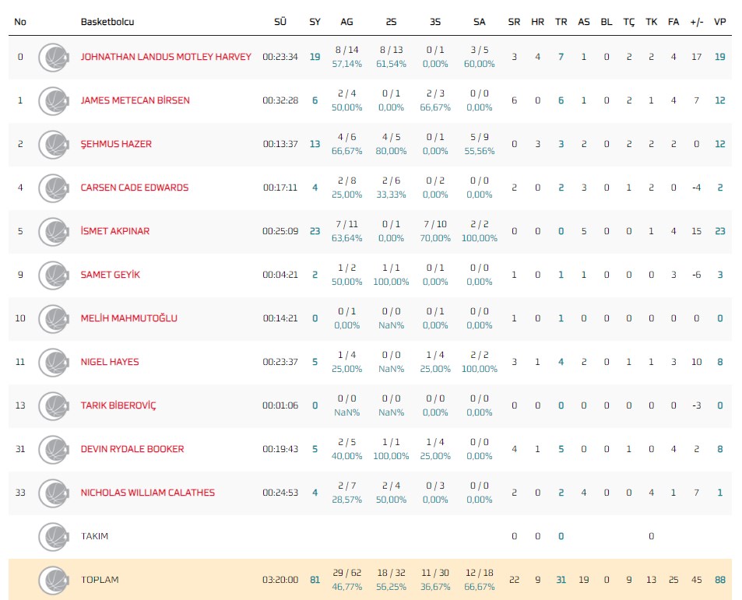Click the SÜ minutes column header

pos(280,22)
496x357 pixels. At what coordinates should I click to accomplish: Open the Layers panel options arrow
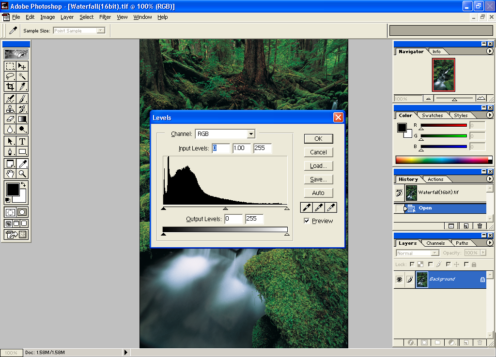click(490, 243)
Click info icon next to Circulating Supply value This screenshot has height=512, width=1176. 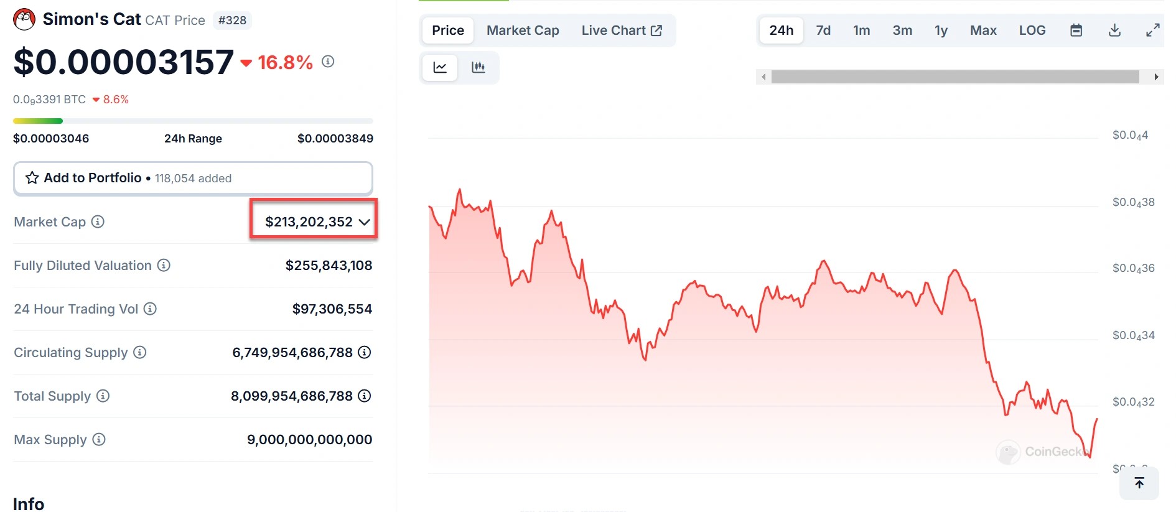click(365, 352)
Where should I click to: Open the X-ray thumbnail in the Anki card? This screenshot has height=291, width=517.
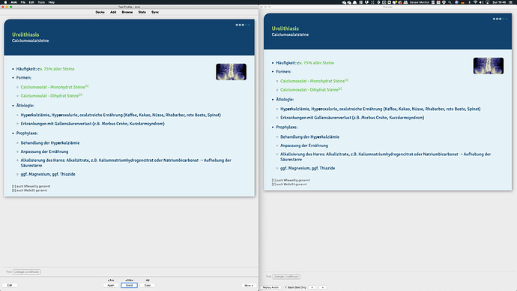[231, 72]
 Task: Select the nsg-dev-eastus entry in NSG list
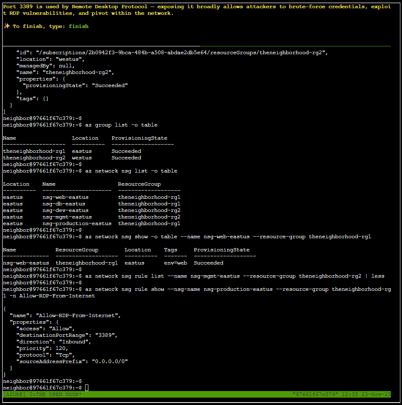click(65, 210)
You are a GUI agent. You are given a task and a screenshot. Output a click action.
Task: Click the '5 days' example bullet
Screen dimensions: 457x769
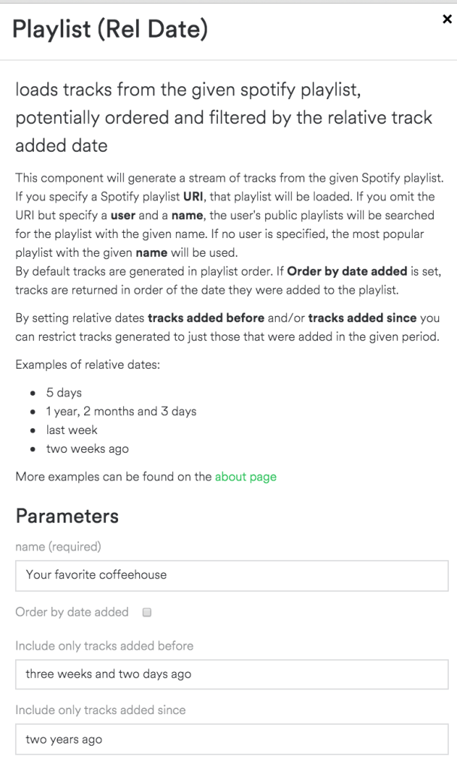(x=64, y=393)
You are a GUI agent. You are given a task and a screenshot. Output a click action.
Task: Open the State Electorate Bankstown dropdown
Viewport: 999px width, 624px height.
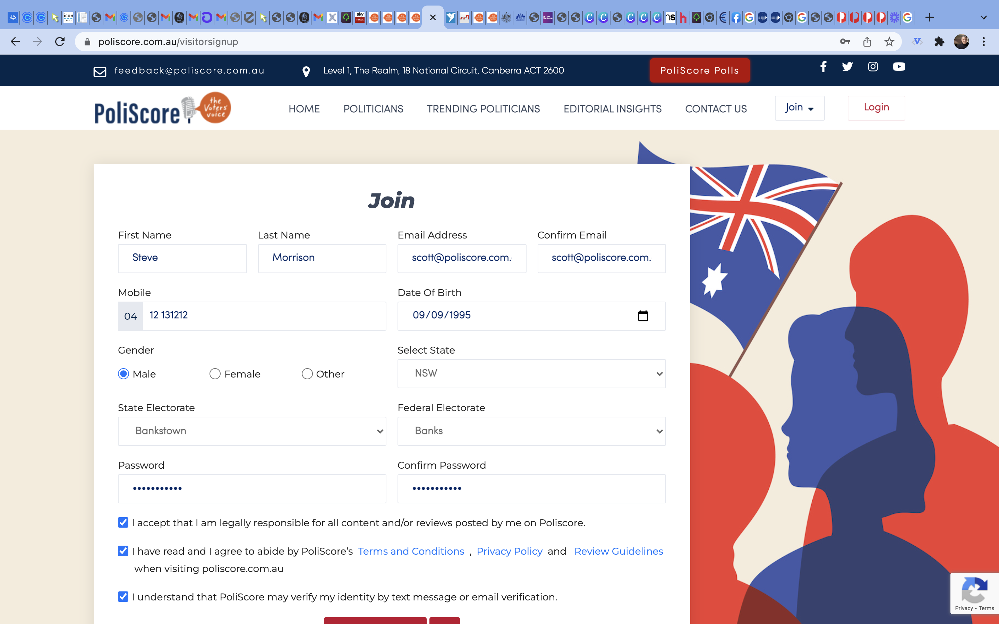[x=252, y=431]
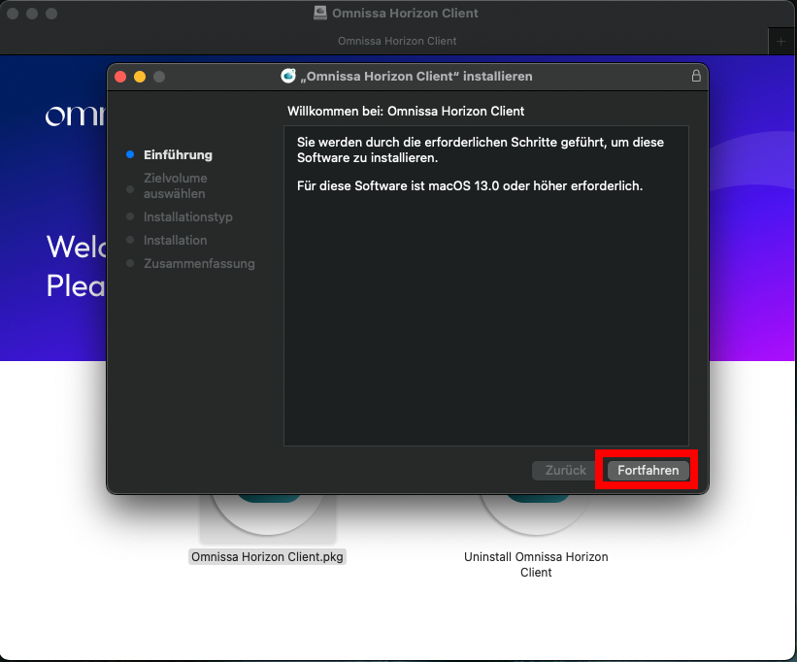Select the Installationstyp step in the sidebar
The height and width of the screenshot is (662, 797).
[x=187, y=216]
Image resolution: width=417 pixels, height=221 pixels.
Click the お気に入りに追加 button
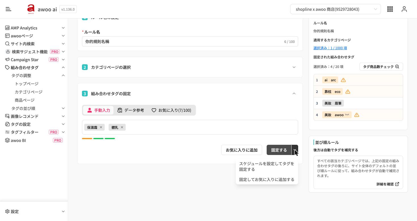point(242,150)
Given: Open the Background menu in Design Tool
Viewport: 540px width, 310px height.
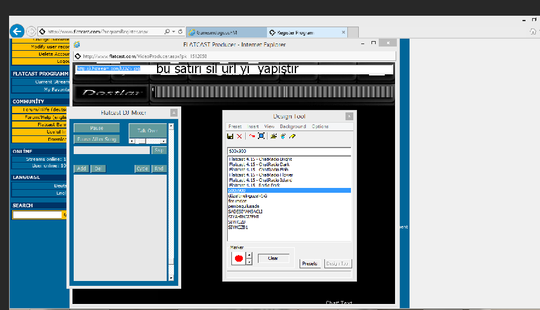Looking at the screenshot, I should (x=293, y=126).
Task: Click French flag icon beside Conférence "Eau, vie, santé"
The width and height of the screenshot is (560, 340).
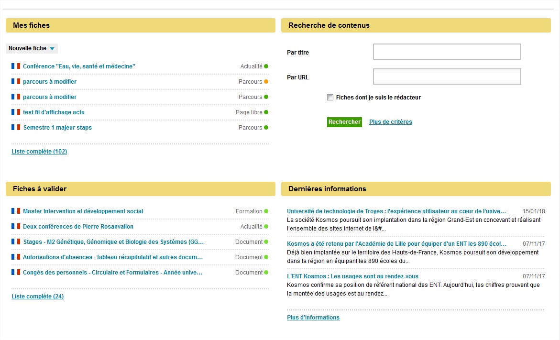Action: [16, 66]
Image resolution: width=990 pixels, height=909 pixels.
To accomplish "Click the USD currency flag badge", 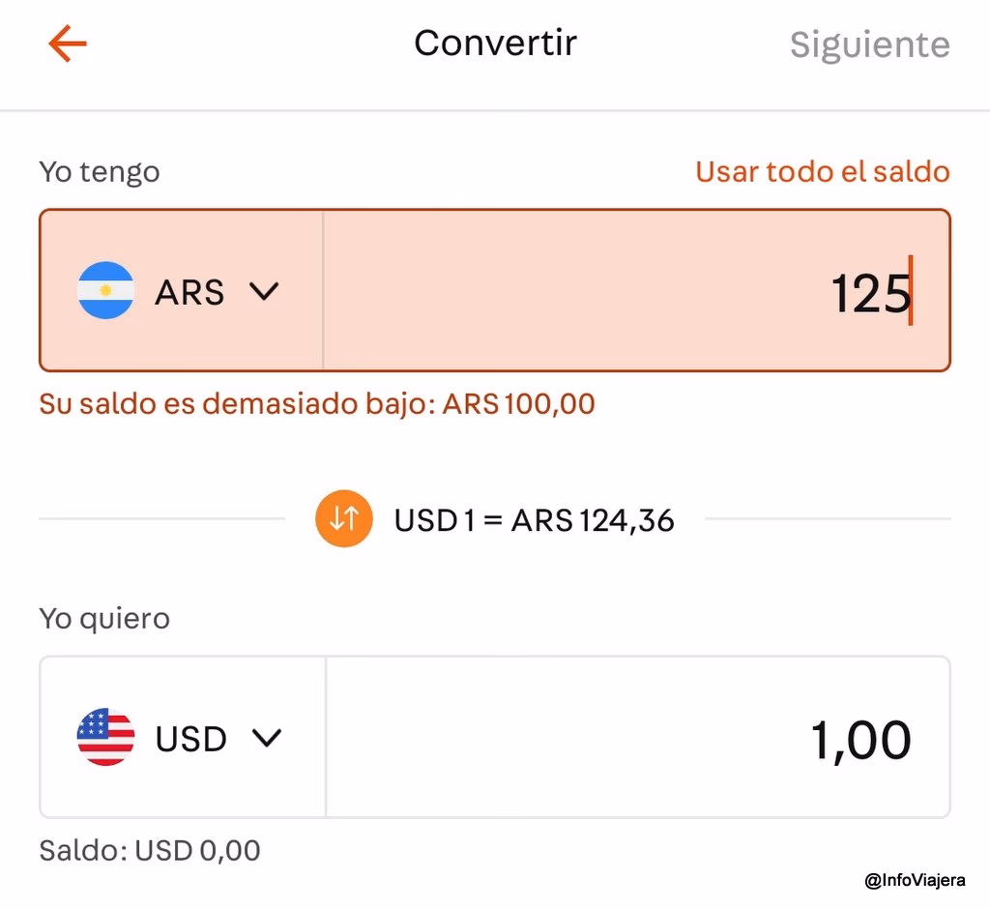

--- --- ---

* [INSTRUCTIONS TO FOLLOW]
An exact copy is needed of every line from the one holding "Click the お気に入りに追加 button" to the end of the entries above, both ends kept and each picture dropped.

* [RESPONSE TO THIS TASK]
Click the お気に入りに追加 button
point(242,150)
Given: Open the Background menu in Design Tool
Viewport: 540px width, 310px height.
Looking at the screenshot, I should (x=293, y=126).
Task: Click French flag icon beside Conférence "Eau, vie, santé"
The width and height of the screenshot is (560, 340).
Action: [16, 66]
Image resolution: width=990 pixels, height=909 pixels.
To accomplish "Click the USD currency flag badge", 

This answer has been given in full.